The user-centric approach adopted by most social scientists assumes that people’s preferences for media are ‘exogenous’. That is, their appetites and predispositions arise from factors outside the media environment. Economists begin with the assumption that programme type preferences exist – without further explanation (e.g. Owen and Wildman, 1992). Sociologists argue that tastes are wedded to our place in society (e.g. Bourdieu, 1984). Gratificationists look to the ‘social and psychological origins’ of needs (Katz et al., 1974: 20). The possibility that media preferences are ‘endogenous’ – that they arise from within the system – is often unconsidered.
Of course, this oversight is less troublesome if you believe that users are in charge. If anything, our choices would simply reinforce our predispositions. To the extent that media push things at us, however, they have the potential to cultivate new preferences. This surely happens all the time. We develop new interests or a fondness for new artists as a result of media encounters we haven’t planned in advance.
These encounters almost never cause a sea change in our tastes or deeply held convictions, but our tastes and convictions can and do change. Students of media would do well understand how media preferences evolve over time. Which of the various curated flows that we encounter across media serve as agents of change or agents of reinforcement? To what extent do the expert judgments of editors and critics inform our interests and appetites? Do social networks lock us in place or open our eyes to new and different things? Under what circumstances can any of these mechanisms promote change? Even incremental changes over the long haul could add up, nudging us down a path we might not otherwise have taken. Unravelling these dynamic relationships is one of the central questions before us. It goes to the heart of the media’s ability to reshape the social world.
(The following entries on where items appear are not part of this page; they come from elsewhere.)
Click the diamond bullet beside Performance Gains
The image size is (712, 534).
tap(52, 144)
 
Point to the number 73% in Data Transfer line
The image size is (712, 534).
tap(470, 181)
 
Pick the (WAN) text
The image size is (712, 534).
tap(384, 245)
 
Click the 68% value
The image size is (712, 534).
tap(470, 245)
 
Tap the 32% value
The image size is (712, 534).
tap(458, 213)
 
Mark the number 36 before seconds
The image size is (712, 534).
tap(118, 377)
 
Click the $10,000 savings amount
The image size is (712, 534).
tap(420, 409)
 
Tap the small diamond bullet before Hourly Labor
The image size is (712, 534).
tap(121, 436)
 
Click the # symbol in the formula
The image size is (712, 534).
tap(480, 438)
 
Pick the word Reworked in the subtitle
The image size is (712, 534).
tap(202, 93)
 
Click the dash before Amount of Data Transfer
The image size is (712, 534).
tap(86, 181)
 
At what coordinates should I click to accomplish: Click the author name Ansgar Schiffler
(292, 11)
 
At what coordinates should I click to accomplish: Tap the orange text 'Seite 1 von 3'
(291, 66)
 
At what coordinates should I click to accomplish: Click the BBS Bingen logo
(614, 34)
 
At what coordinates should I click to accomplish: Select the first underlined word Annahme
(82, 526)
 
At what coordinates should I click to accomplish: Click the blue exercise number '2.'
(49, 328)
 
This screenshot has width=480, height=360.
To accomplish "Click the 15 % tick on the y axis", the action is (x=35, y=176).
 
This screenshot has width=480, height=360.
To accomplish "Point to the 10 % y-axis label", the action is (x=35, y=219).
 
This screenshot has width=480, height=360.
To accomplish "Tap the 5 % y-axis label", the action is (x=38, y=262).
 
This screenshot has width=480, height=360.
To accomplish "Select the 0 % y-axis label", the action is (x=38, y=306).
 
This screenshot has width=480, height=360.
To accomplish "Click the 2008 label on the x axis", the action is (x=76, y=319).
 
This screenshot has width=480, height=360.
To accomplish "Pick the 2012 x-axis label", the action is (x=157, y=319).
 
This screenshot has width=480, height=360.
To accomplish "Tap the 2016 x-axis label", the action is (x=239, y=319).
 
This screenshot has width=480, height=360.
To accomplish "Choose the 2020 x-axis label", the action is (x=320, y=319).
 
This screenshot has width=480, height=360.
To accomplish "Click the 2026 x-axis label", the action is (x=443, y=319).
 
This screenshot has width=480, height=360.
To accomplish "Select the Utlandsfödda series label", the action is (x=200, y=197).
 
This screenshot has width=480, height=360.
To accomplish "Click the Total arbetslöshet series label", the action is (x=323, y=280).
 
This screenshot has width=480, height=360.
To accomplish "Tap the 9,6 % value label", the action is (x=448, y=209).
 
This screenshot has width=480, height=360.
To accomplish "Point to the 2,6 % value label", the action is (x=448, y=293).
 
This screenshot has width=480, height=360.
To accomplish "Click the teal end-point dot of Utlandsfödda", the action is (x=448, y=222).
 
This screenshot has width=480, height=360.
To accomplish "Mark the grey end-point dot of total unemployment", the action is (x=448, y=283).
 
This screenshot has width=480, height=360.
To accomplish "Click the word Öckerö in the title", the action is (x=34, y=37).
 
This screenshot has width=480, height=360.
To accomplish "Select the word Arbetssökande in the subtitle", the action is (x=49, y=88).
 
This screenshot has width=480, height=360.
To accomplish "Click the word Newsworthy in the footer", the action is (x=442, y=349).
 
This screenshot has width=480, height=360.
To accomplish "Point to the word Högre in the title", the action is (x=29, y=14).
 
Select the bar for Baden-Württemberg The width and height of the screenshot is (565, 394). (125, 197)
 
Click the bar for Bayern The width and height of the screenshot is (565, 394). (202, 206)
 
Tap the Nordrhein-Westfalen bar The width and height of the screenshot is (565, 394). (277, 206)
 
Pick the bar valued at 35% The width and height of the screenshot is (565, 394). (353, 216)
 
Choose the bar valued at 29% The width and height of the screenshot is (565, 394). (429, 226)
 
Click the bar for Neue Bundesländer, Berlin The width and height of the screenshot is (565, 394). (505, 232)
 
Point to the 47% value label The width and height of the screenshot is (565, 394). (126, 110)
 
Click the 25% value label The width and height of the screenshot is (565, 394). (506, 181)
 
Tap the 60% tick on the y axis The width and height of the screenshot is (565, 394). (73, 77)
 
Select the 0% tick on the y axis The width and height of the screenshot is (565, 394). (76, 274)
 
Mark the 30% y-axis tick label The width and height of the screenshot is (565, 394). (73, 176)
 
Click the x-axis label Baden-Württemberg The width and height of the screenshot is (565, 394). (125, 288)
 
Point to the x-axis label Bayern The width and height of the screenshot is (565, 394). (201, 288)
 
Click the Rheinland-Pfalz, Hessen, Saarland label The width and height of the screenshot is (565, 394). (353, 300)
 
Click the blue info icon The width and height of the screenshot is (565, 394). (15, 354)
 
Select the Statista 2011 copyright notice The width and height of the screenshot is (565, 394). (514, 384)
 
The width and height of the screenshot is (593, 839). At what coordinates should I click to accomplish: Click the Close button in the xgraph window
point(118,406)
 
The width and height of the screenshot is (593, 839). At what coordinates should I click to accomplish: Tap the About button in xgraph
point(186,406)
If preferences are truly exogenous, then the media will ultimately give us what we want. For good or ill, it will be a reflection of who we are and what we desire. If preferences are endogenous, then the media will give us what they want – and we’ll become creatures of the media environment upon which we depend, but to understand these processes and their implications for the public sphere and popular culture, we need to dispense with the myths of digital media.